1. **Build the inputs object** in your reasoning from the Required Inputs. Each untrusted
   value (`state`, `summary`, `outputs`) is structured JSON data, never spliced into command
   source. Include `close_status` (`cancelled` or `complete`) only when closing out a stale
   run; omit it to leave the run `running` as an append-only observability log.

2. **Write the inputs file** via the Write tool to a PER-INVOCATION-UNIQUE gitignored path
   `.hivemind/runs/.markfb-inputs-<token>.json`. GENERATE an invocation-unique `<token>` for
   the filename (a UTC timestamp plus a random component, such as `20260603T150142Z-a1b2c3`)
   so two concurrent same-checkout overlord sessions (distinct runs) author DISTINCT inputs
   files and cannot clobber each other's payload between the Write and the script exec; safe
   sequential re-records of the same run are also protected (closes the singleton-inputs
   TRANSPORT TOCTOU; see ADR-0019). Note: the token makes the TRANSPORT FILE invocation-unique
   — it does NOT make concurrent mutation of ONE run's ledger safe.

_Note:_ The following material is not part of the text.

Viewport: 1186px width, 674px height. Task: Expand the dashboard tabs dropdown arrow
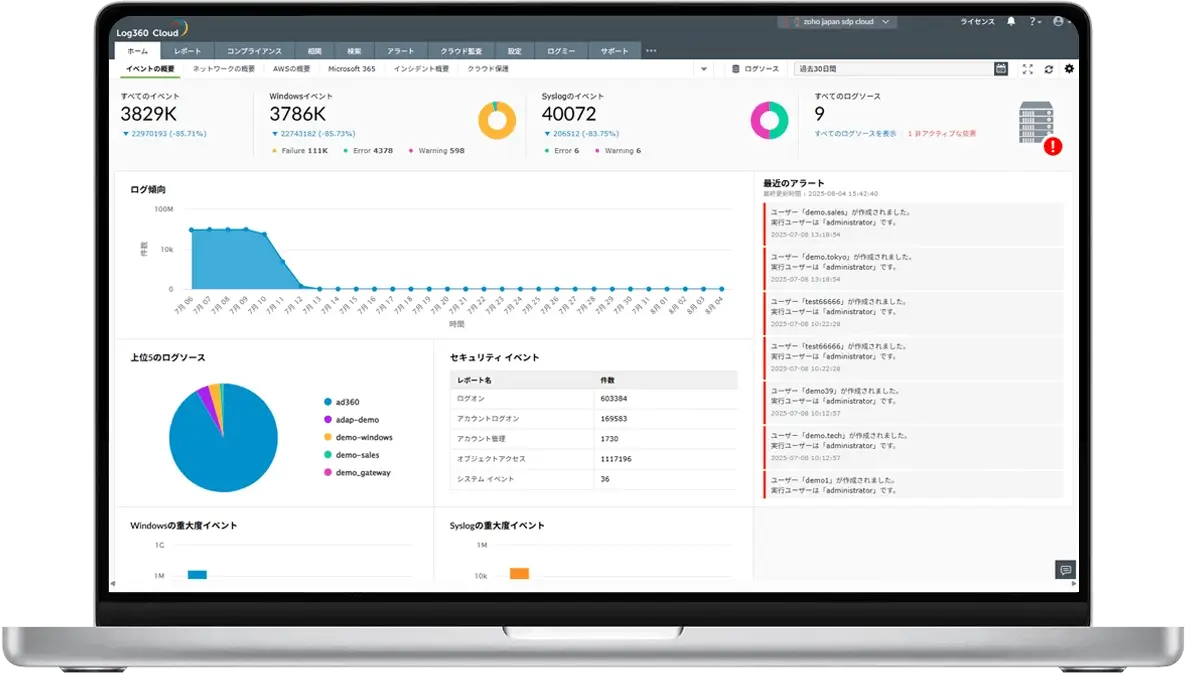tap(703, 69)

A run ledger is owned and
   mutated by exactly one overlord instance (RUN-OWNERSHIP-01, worktree isolation); concurrent
   same-run ledger mutation is outside the design envelope. `file_path` =
   `.hivemind/runs/.markfb-inputs-<token>.json`, `content` = the JSON object from step 1. The
   leading-dot `.markfb-inputs-*` name is a SIBLING of the run dirs (`runs/<run-id>/`), not one
   of them, so it stays OUT of the `runs/<run-id>/` glob — it never collides with `state.json`
   or the engine's atomic temp `.state.json.XXXXXX` inside a run dir (distinct names, different
   dir level), and never pollutes the run-dir scan. The path carries NO `run_id` (no
   caller-derived component below the fixed-literal `.hivemind/runs/` level), so a committed
   symlinked run-dir leaf cannot redirect the Write outside the checkout. `.hivemind/` is
   gitignored. Do NOT pass the inputs via stdin/heredoc: a heredoc reintroduces the very
   delimiter-injection class the inert Write-tool-file pattern exists to avoid (ADR-0017).
   Cleanup is not required: this is transient gitignored state and `.hivemind/` is ephemeral.
   Write performs no shell parsing of the values, so untrusted `state` / `summary` / `outputs`
   text is inert.

3. **Execute the script** with one Bash call, passing the inputs file path:
   ```bash
   bash ${CLAUDE_PLUGIN_ROOT}/skills/mark-intent-fallback/scripts/mark-intent-fallback.sh .hivemind/runs/.markfb-inputs-<token>.json
   ```
   EXECUTE (do not Read) the script — it owns the deterministic read -> validate -> mutate
   -> atomic-write and deliberately bypasses transition/binding validation.
4. **Interpret the result.** Exit 0: the script printed YAML routing lines on stdout —
   ```yaml
   run_id: <run_id>
   mode: intent_fallback
   status: <resulting run.status — close_status if supplied, else "running">
   ledger: <path>
   ```
   Exit 1: the script printed `blocker: <reason>` on stderr and the ledger is byte-unchanged
   — surface it and stop.

## Pointers

- EXECUTE (do not read) the engine:
  `${CLAUDE_PLUGIN_ROOT}/skills/mark-intent-fallback/scripts/mark-intent-fallback.sh`.
- Ledger schema: `${CLAUDE_PLUGIN_ROOT}/references/run-ledger-schema.md`.

## Silence Discipline

This is a pipeline skill:

- Produce zero chat text during execution. Outputs are tool calls only.
- The Write tool (step 2) is a permitted NON-FINAL tool call — it emits no chat text and
  authors ONLY the inputs file (`.hivemind/runs/.markfb-inputs-<token>.json`). The final
  action is the Bash script call (step 3), which performs the atomic ledger write.
- Exit 0 = the intent-fallback event was recorded (and the run optionally closed); routing
  data is on stdout. Exit 1 = blocked; the reason is on stderr and the ledger is unchanged.

## Do Not

- mutate the ledger by hand or with any tool other than the script.
- pass `close_status: abandoned`, or any value outside `cancelled|complete` — the engine
  rejects it and the ledger stays unchanged.
- use the Write tool for anything other than the `.hivemind/runs/.markfb-inputs-<token>.json`
  inputs file.
- commit, push, or open a PR.
- Read or reconstruct the script body — invoke it with the documented inputs file path.